Pero volvamos al libro y al comentario que hace de él H.P Lovecraft en “El horror en la literatura”: “Heattcliff es un niño raro y huraño al que encuentran en la calle de pequeño, siendo adoptado por la familia a la que al final arruina. Entre él y Catherine Earshaw nace un vínculo más profundo y terrible que el amor humano. Después de la muerte de ella, él turba su sepultura dos veces y es atormentado por una presencia implacable que no puede ser otra que la del espíritu de Catherine. La entierran junto al montículo que él ha visitado durante dieciocho años y los pastorcillos del lugar afirman que, en los días de lluvia, se les ve pasear juntos por el cementerio y los páramos. Sus rostros aparecen detrás de una ventana superior de la vieja casa Wuthering Heights en las noches tormentosas. El misterioso terror de Emily Brontë no es un mero eco gótico, sino la tensa expresión de la reacción del hombre ante lo desconocido. “
“Tragedia rural, seres atormentados que viven en constante desvarío de cuerpo y espíritu; crímenes espeluznantes en un ambiente de negrura y de sordidez incalificables”, como se dice en la contraportada de la edición de Sopena de 1974, esta obra no dejará a ningún lector indiferente.
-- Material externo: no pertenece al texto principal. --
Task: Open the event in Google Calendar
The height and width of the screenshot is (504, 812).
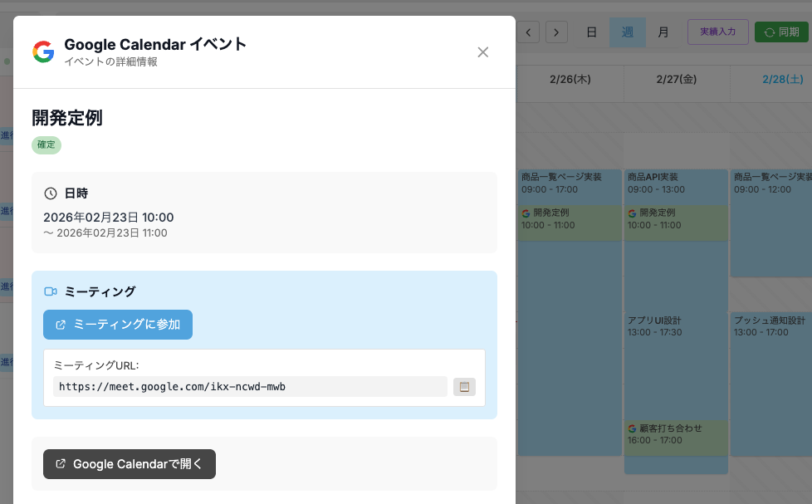Action: click(x=129, y=464)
Y yo imagino, en el technicolor de nuestra prosperidad, si Emily Brontë soñó, al escribir esta novela, con pasear de la mano de sus dos hermanitas muertas por aquellas cumbres inhóspitas, por aquellos páramos, por los mustios salones de Wuthering Heights, en aquellas tardes en blanco y negro que, como Dorothy al llegar al mundo de Oz, se convertían en ocasos de “oriental zafiro”, en palabras de Dante y “caminos de baldosas amarillas” en las del autor de “El mago de Oz”.
Juan Pe Ruiz.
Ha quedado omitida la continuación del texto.